The first little elixir module I wanted to write was one which implemented the Jaccard index. There will only be three methods in the module.
Before we get started, check out this guide on the Elixir’s page to create your first project. Work through it to understand the structure of an Elixir project.
We will start by writing some tests to practice TDD. First, we have to create our base sets.
# Initialise sets for testing
defp s1 do
Enum.into(["a", "b", "c"], HashSet.new)
end
defp s2 do
Enum.into(["a", "b"], HashSet.new)
end
defp s3 do
Enum.into(["a", "c"], HashSet.new)
end
Next, we will use these sets to test our index
method. The first test will comapre s1 (set 1) to itself. By understanding how the Jaccard index works, we will return a value of 3 / 3. How did we derive this value?
Sets A and B have 3 items each.
Between these 2 sets, there are 3 similar items in both the sets:
Set A intersect Set B = 3
In these 2 sets, there are 3 unique items:
Set A union Set B = 3
Therefore the result should be 3 / 3
Using this method of thinking, We will create 3 tests.
test "index test 1" do
result = Jaccard.index s1, s1
assert result == 3 / 3
end
test "index test 2" do
result = Jaccard.index s1, s2
assert result == 2 / 3
end
test "index test 3" do
result = Jaccard.index s2, s3
assert result == 1 / 3
end
Run mix test
to ensure our tests are working.
$ mix test
1) test index test 1 (JaccardTest)
test/jaccard_test.exs:17
** (UndefinedFunctionError) undefined function: Jaccard.index/2
stacktrace:
(jaccard) Jaccard.index(#HashSet<["a", "b", "c"]>, #HashSet<["a", "b", "c"]>)
test/jaccard_test.exs:18
2) test index test 3 (JaccardTest)
test/jaccard_test.exs:27
** (UndefinedFunctionError) undefined function: Jaccard.index/2
stacktrace:
(jaccard) Jaccard.index(#HashSet<["a", "b"]>, #HashSet<["a", "c"]>)
test/jaccard_test.exs:28
3) test index test 2 (JaccardTest)
test/jaccard_test.exs:22
** (UndefinedFunctionError) undefined function: Jaccard.index/2
stacktrace:
(jaccard) Jaccard.index(#HashSet<["a", "b", "c"]>, #HashSet<["a", "b"]>)
test/jaccard_test.exs:23
Finished in 0.04 seconds (0.04s on load, 0.00s on tests)
3 tests, 3 failures
Randomized with seed 669435
We have our working tests! Let’s write some code to pass these 3 tests. We wrote the specifications of our first method when thinking about our tests.

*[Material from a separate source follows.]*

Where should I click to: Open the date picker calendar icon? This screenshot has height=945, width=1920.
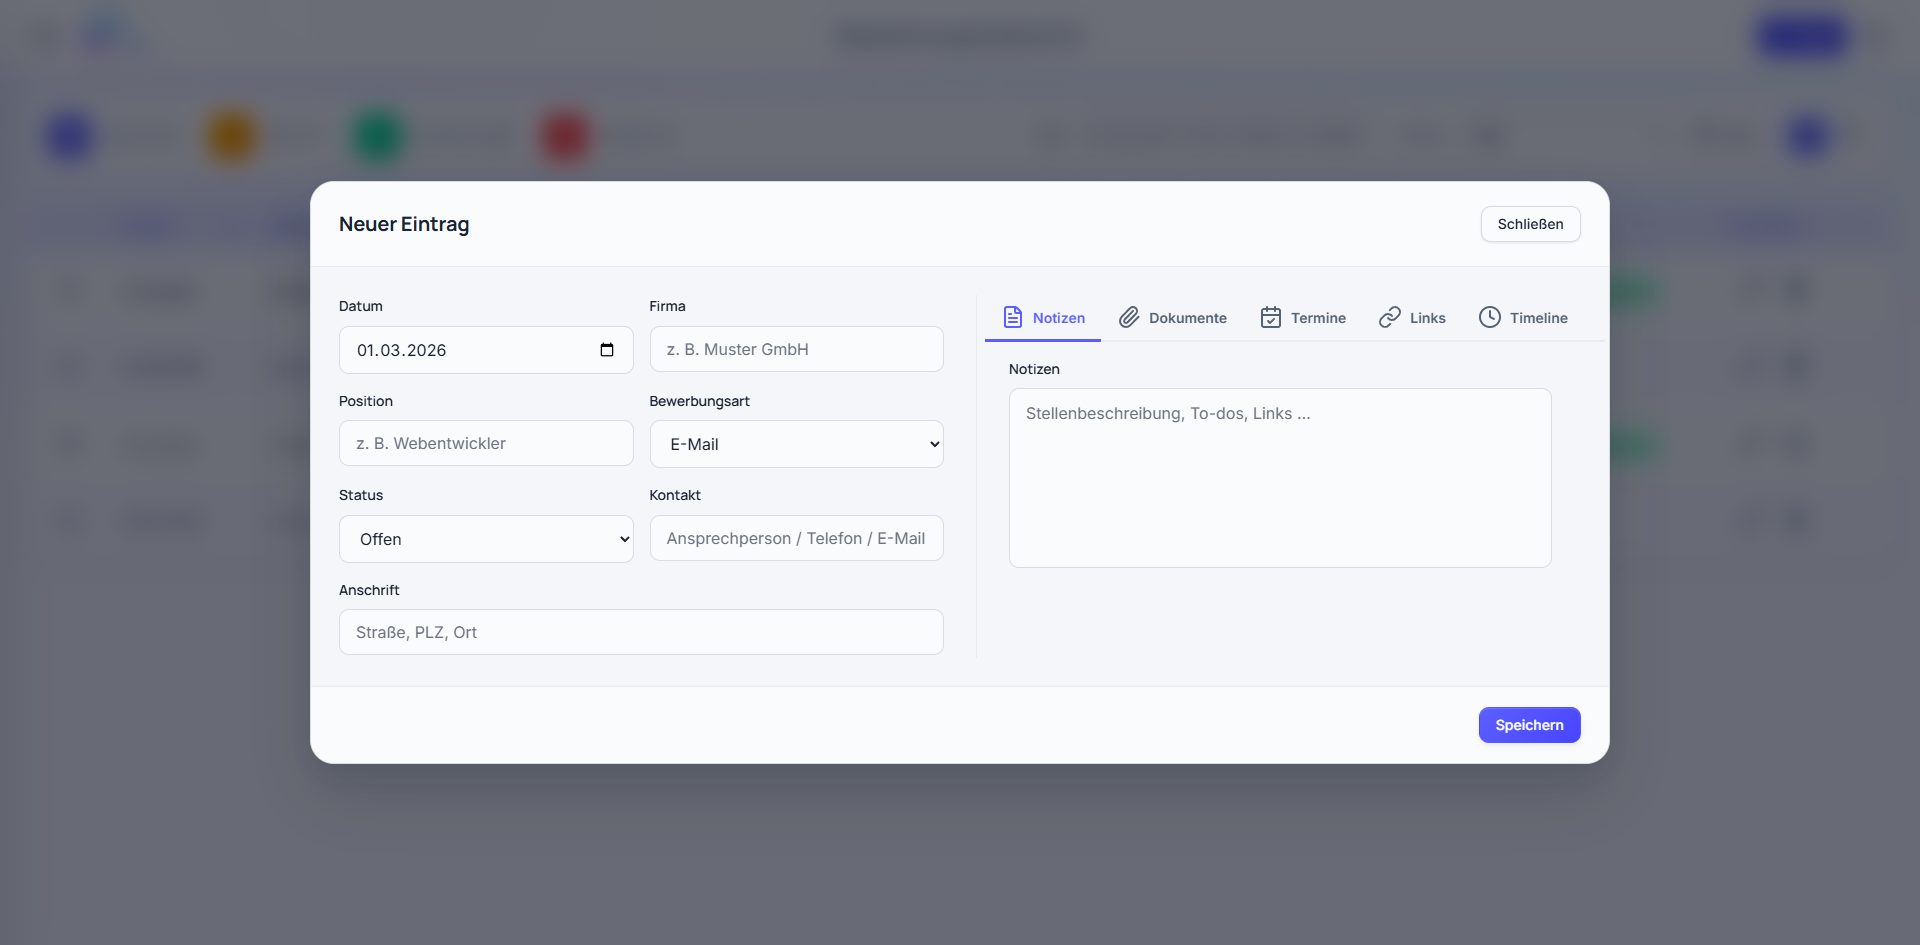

Intersection of Set A and B divided by union of Set A and Set B
def index(a, b) do
Set.intersection(a, b).size / Set.union(a, b).size
end
Run mix test
to check the tests pass.
$ mix test
Compiled lib/jaccard.ex
Generated jaccard.app
...
Finished in 0.2 seconds (0.1s on load, 0.01s on tests)
3 tests, 0 failures
Randomized with seed 899184
That’s great! We have just written our first Elixir module. Although there is only one method, it will work with all other Elixir projects if they import this module. That’s an achievement. Pat yourself on your back.
Now, onwards with our second method. You may feel excited and rush forth to write this method but we should follow the practice of TDD.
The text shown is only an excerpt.